▶ Task brief
The entries below contain pictures. Retype everything except those pictures, exactly as given.
:: Source information ::
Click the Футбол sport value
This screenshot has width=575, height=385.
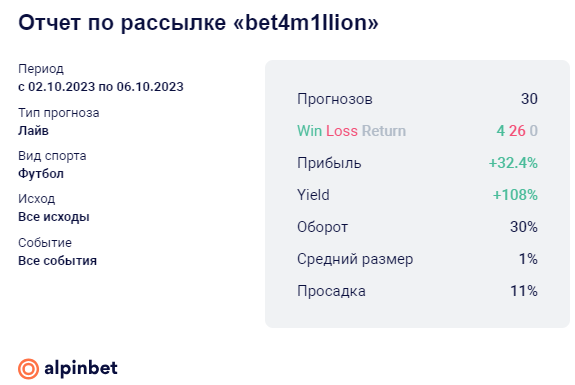(x=41, y=173)
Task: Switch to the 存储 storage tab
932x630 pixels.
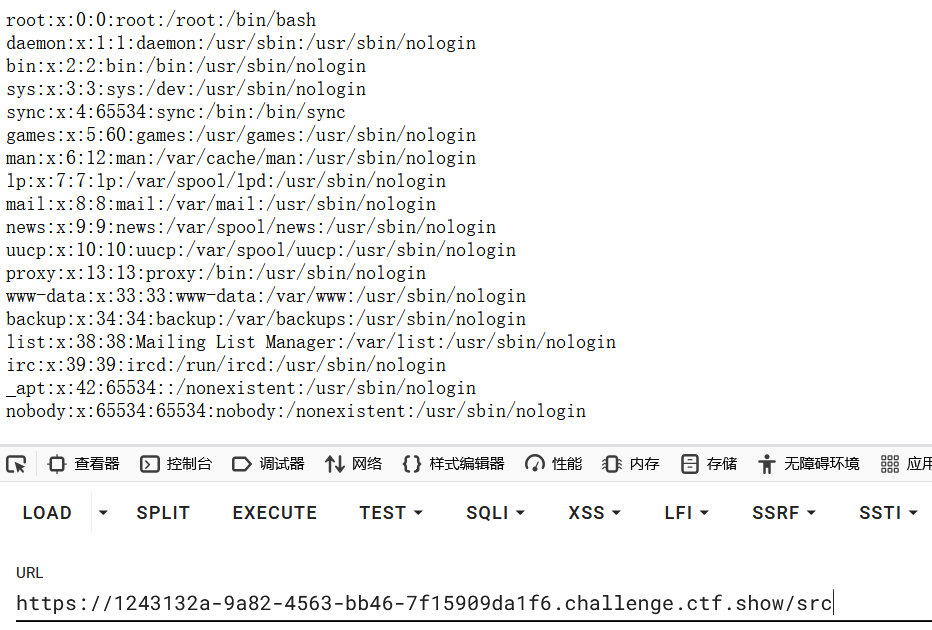Action: pos(709,464)
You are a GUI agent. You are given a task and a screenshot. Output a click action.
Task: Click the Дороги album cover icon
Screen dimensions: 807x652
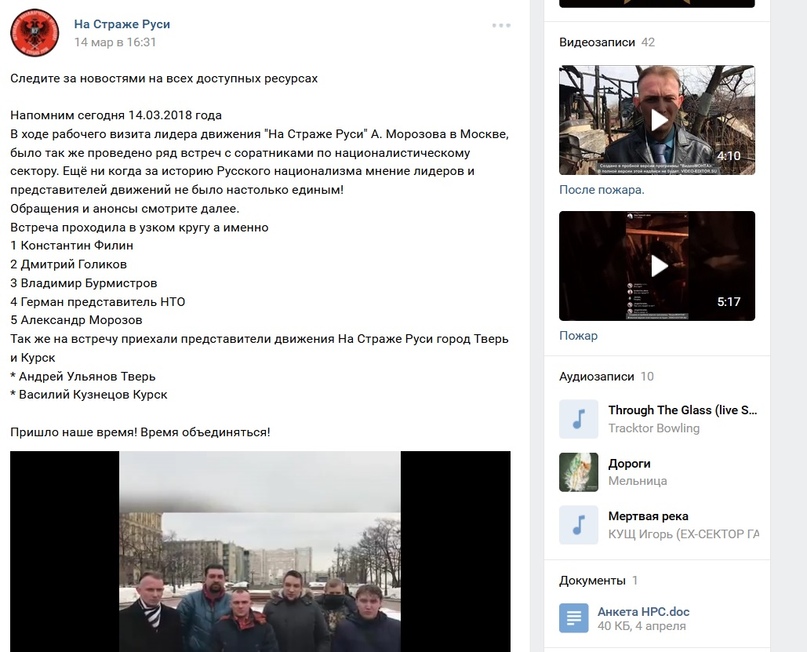tap(578, 472)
:::
▶ Response for this exercise
Click the Футбол sport value
This screenshot has width=575, height=385.
(x=41, y=173)
Task: Switch to the 存储 storage tab
932x630 pixels.
Action: pos(709,464)
You are a GUI agent. You are given a task and a screenshot. Output a click action.
Task: Click the Дороги album cover icon
Screen dimensions: 807x652
tap(578, 472)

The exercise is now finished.